Screen and page pointing data
§ §

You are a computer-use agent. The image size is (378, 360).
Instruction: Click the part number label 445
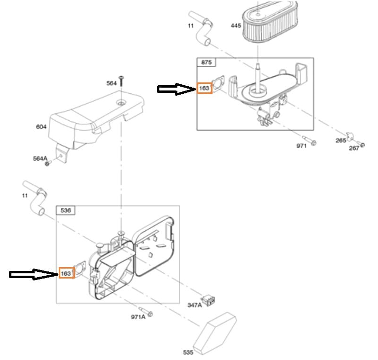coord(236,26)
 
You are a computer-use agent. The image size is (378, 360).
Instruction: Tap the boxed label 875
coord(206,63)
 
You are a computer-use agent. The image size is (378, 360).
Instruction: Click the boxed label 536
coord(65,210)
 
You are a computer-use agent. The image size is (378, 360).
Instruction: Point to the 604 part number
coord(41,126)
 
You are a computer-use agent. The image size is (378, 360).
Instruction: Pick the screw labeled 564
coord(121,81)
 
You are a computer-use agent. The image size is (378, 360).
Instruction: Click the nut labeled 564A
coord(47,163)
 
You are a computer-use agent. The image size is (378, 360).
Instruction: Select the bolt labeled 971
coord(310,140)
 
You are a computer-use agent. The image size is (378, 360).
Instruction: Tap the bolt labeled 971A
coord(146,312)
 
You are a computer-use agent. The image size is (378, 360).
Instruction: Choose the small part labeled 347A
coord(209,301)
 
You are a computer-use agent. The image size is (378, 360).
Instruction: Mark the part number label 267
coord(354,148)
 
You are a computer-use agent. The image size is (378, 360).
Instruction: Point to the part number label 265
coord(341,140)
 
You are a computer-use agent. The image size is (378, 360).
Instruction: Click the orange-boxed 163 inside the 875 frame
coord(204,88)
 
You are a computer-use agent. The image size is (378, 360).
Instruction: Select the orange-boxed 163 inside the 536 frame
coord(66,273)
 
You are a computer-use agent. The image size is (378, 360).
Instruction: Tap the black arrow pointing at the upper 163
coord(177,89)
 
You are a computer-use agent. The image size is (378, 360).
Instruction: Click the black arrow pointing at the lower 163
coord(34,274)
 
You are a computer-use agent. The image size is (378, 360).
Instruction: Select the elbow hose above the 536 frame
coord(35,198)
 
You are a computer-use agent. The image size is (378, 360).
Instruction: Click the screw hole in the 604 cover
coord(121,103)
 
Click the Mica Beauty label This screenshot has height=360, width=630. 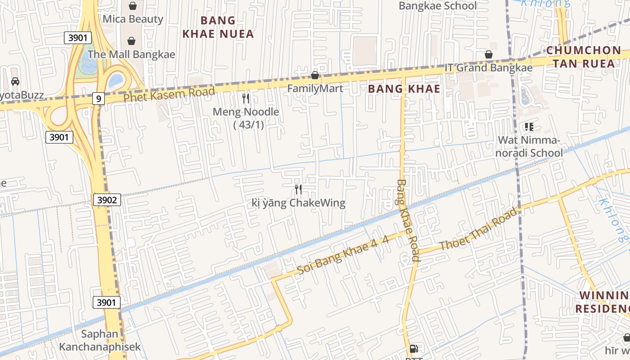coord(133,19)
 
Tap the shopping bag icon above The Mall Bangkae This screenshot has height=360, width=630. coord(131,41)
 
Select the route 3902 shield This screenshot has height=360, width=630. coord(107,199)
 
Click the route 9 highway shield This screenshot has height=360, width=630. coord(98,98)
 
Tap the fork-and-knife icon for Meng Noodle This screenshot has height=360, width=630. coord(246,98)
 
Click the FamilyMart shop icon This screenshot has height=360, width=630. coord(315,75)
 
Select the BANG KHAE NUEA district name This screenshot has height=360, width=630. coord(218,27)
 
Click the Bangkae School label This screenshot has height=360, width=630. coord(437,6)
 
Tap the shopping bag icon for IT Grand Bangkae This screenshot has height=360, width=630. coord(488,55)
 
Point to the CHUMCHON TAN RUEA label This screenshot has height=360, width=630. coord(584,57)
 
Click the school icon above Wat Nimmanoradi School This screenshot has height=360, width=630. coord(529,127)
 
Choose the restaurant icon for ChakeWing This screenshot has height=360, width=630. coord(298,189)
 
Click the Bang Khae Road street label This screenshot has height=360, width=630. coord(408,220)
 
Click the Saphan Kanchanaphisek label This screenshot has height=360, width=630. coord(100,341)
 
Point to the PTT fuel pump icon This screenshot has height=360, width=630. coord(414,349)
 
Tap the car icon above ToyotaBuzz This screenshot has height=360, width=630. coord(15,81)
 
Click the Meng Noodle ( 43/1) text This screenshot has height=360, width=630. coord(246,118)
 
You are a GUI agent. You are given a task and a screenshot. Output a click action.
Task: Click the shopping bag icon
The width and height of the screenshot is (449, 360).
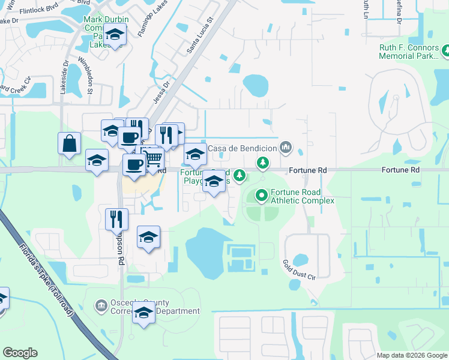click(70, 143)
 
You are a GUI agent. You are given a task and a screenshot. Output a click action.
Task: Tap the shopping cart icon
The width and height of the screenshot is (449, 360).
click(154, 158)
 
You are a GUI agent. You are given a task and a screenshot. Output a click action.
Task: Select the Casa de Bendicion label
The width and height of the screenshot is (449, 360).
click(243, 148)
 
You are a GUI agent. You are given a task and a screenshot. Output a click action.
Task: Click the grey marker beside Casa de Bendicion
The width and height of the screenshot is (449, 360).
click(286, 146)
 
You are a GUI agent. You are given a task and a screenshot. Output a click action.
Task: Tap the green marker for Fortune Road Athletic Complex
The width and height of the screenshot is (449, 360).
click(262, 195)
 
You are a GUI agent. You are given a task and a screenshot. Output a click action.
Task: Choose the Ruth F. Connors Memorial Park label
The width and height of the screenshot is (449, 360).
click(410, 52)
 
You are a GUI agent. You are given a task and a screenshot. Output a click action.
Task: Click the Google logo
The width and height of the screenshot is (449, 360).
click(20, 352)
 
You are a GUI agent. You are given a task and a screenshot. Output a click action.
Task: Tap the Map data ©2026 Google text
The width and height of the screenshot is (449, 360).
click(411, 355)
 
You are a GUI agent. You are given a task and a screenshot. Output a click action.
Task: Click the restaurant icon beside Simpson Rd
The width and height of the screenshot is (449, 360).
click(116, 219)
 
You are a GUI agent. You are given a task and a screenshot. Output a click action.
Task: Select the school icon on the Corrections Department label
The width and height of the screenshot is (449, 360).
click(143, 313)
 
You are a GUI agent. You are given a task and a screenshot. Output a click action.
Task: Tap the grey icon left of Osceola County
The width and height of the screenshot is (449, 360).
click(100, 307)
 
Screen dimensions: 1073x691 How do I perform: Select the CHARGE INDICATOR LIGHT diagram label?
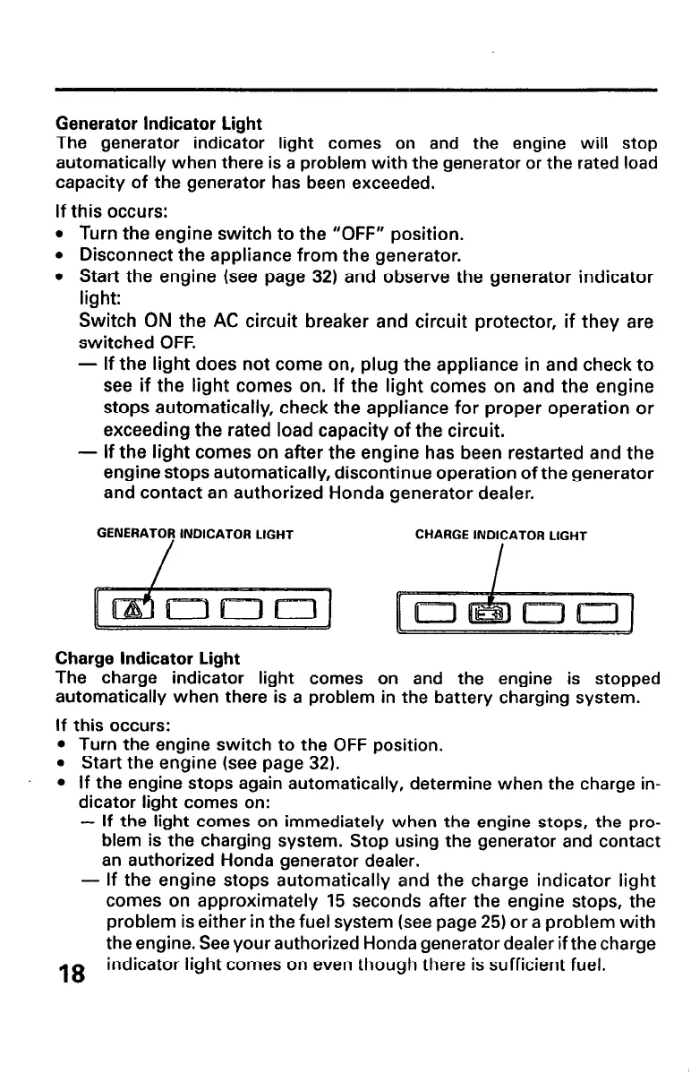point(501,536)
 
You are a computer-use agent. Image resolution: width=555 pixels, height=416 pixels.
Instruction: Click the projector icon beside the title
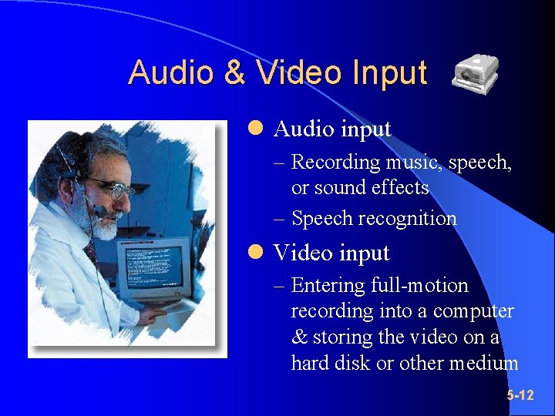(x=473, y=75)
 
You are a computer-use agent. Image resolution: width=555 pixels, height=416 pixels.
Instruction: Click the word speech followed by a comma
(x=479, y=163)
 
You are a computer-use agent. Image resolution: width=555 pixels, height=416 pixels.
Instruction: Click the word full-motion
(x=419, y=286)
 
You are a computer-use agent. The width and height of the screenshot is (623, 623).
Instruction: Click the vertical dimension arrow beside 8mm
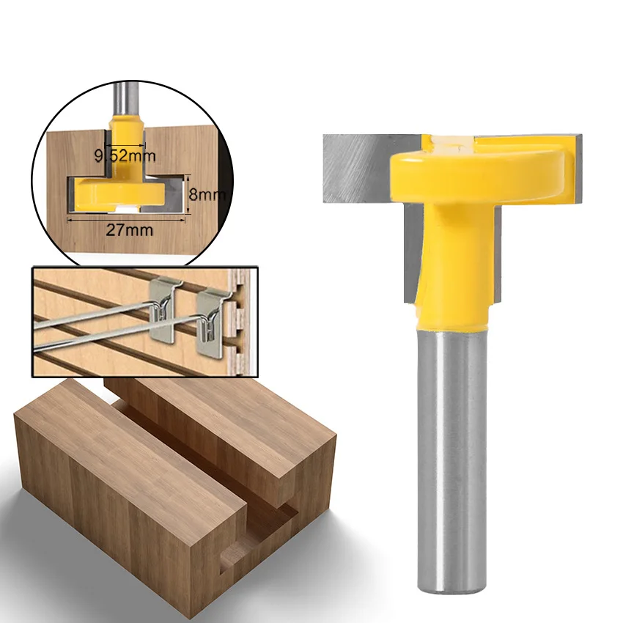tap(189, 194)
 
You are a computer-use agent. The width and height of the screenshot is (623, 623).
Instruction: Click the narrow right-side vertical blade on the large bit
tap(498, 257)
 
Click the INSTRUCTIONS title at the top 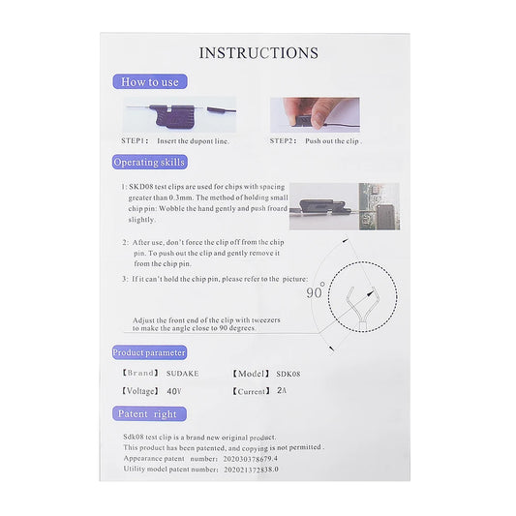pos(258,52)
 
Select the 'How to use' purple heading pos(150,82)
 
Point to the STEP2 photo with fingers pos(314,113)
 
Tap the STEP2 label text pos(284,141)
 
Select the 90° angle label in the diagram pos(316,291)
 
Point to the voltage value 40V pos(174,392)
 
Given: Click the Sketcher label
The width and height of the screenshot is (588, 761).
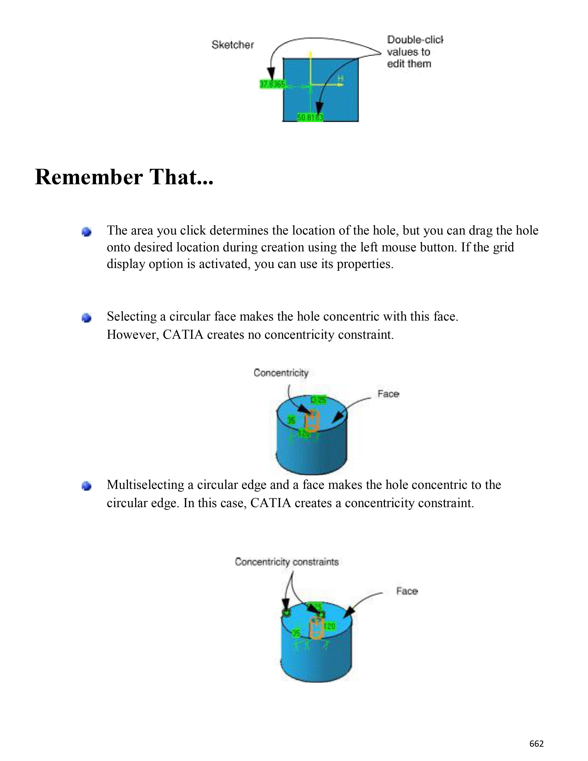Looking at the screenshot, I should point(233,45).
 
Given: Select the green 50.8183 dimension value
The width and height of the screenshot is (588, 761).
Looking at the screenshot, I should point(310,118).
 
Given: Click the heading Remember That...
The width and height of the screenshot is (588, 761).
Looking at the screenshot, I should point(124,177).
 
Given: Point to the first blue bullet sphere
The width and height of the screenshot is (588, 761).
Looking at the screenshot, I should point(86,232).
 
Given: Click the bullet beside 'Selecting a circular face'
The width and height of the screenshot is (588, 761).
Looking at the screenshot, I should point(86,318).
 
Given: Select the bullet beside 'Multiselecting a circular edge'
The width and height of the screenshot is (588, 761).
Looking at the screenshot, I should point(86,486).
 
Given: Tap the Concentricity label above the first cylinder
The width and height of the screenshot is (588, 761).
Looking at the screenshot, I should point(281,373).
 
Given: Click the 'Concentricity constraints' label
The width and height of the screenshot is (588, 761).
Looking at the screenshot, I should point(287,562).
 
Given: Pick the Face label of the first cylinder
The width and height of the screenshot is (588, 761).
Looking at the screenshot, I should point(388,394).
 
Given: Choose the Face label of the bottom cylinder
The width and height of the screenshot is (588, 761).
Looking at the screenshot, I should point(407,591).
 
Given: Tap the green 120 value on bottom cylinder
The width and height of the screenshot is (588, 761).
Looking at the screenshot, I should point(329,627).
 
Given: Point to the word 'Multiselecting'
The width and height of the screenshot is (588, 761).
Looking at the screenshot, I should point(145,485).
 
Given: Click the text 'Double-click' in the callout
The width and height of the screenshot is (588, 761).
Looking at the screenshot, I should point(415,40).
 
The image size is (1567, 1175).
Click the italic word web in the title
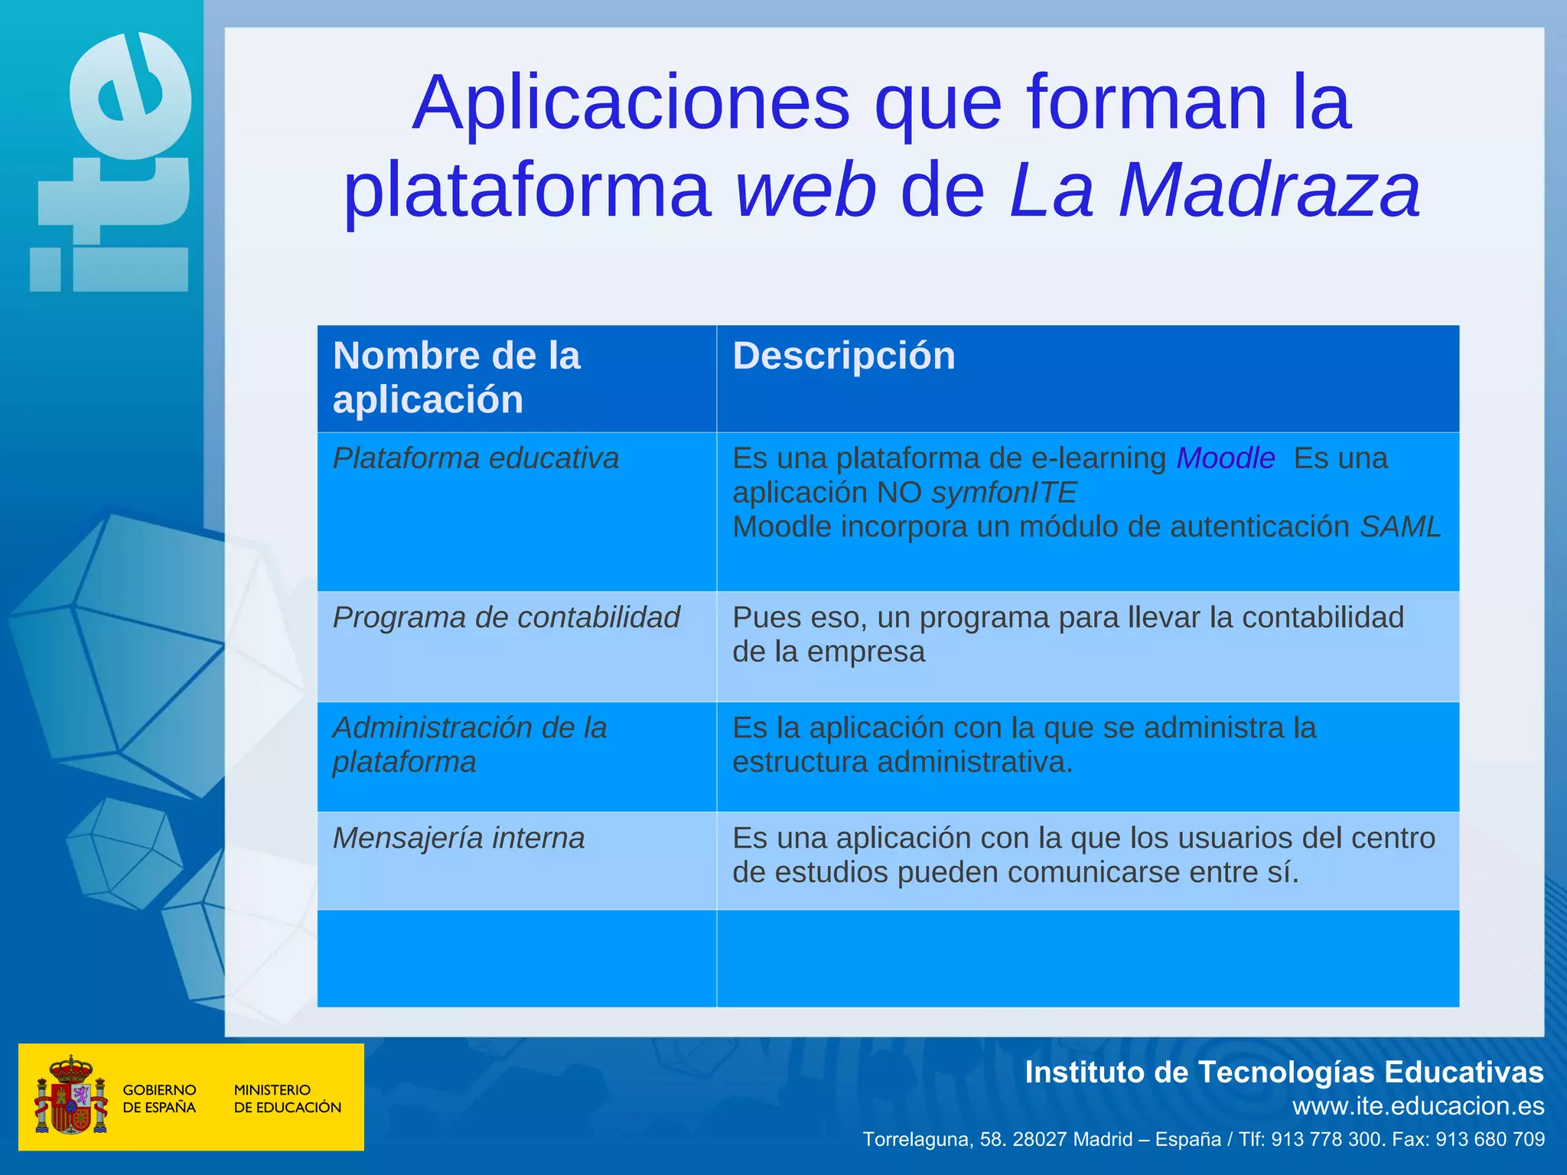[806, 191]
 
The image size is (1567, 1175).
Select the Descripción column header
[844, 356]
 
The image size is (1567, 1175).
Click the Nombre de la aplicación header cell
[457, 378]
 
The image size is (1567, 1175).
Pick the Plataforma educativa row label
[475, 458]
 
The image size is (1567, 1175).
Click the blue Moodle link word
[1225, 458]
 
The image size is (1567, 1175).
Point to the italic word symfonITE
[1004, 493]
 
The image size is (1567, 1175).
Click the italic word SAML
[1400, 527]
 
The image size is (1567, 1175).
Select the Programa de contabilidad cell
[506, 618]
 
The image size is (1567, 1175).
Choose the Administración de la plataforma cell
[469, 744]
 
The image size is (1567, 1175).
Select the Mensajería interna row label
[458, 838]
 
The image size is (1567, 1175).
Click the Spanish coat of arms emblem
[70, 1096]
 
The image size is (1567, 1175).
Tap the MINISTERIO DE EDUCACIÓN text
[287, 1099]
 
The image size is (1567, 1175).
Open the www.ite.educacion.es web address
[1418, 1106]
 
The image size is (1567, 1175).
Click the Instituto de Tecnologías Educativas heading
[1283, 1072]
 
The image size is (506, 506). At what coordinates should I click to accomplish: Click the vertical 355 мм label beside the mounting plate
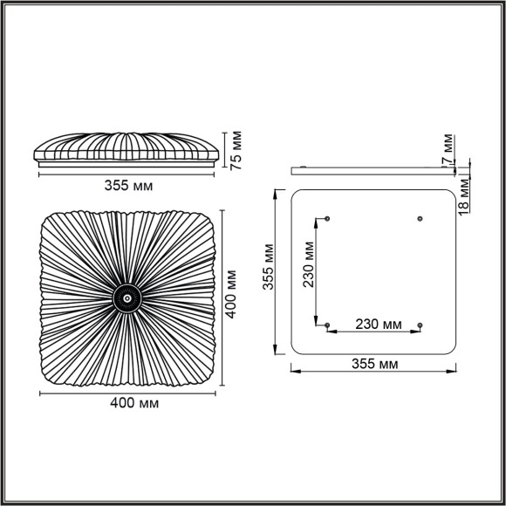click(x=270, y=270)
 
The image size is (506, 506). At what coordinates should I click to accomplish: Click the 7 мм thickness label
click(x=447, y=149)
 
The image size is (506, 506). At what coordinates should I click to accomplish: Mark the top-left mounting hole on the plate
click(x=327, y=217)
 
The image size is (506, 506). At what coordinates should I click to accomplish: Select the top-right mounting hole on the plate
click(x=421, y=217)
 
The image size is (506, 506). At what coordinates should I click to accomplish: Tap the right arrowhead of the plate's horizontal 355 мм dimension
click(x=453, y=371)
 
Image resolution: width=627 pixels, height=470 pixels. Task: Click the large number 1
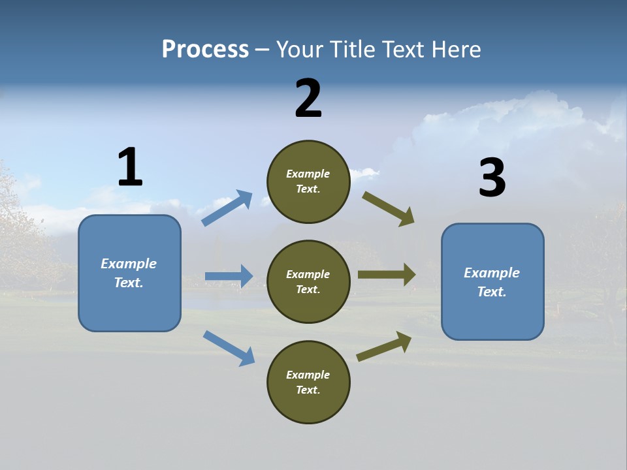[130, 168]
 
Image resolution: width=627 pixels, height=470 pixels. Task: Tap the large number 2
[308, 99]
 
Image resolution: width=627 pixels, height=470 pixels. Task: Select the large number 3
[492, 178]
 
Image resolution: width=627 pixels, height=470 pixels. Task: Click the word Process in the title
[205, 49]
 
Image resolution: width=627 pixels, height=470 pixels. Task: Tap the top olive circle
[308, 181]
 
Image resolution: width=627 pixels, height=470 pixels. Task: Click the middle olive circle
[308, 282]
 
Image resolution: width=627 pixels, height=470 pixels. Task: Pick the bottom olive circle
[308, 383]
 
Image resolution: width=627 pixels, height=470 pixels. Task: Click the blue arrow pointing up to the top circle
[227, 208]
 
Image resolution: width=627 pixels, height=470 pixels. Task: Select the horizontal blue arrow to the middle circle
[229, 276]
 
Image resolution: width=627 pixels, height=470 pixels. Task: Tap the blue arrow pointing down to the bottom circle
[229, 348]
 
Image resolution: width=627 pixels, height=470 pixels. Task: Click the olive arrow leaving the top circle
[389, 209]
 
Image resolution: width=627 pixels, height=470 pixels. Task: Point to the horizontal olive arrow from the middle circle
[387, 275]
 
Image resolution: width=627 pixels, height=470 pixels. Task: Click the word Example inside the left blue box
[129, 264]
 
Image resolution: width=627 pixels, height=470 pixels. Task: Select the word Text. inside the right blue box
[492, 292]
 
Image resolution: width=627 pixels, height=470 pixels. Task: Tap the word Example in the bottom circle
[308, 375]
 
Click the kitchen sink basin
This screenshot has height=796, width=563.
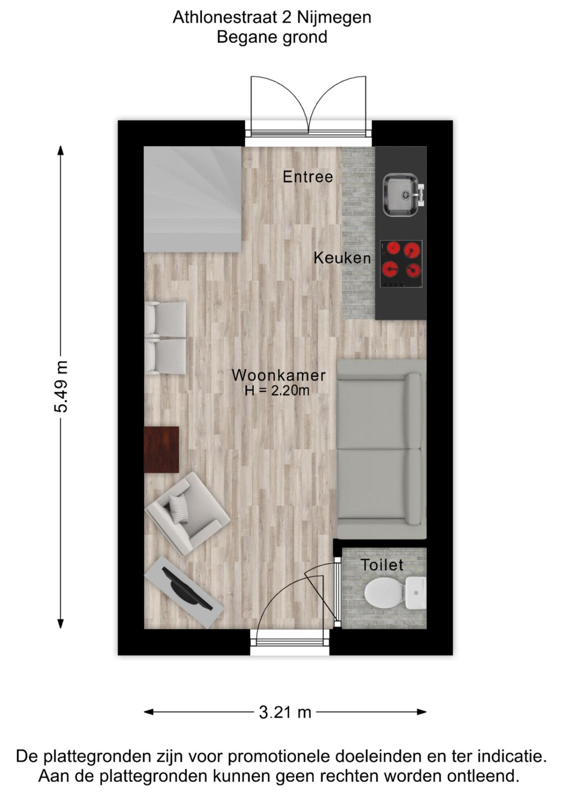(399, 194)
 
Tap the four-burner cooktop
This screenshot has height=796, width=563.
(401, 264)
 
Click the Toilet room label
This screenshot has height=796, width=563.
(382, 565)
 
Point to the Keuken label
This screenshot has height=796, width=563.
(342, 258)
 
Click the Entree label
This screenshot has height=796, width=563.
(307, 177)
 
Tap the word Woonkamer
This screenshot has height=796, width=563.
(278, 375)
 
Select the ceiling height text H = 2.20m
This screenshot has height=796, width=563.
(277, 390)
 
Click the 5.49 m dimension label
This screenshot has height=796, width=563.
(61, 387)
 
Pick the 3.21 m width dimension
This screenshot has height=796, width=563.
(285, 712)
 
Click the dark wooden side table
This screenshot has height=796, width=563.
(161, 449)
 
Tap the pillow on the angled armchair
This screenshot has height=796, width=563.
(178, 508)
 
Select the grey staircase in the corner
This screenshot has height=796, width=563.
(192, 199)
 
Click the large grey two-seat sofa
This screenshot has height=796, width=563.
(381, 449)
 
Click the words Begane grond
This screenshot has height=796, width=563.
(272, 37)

§ §

» **Given instruction**: List every line in the items above that contains the word "right", copying each line in full.

» **Complete output**:
Instruction: Click the narrow right-side vertical blade on the large bit
The image size is (506, 506). At what coordinates should I click to accomplish: Select the top-right mounting hole on the plate
The image size is (506, 506). At what coordinates should I click to accomplish: Tap the right arrowhead of the plate's horizontal 355 мм dimension
Image resolution: width=627 pixels, height=470 pixels. Task: Select the word Text. inside the right blue box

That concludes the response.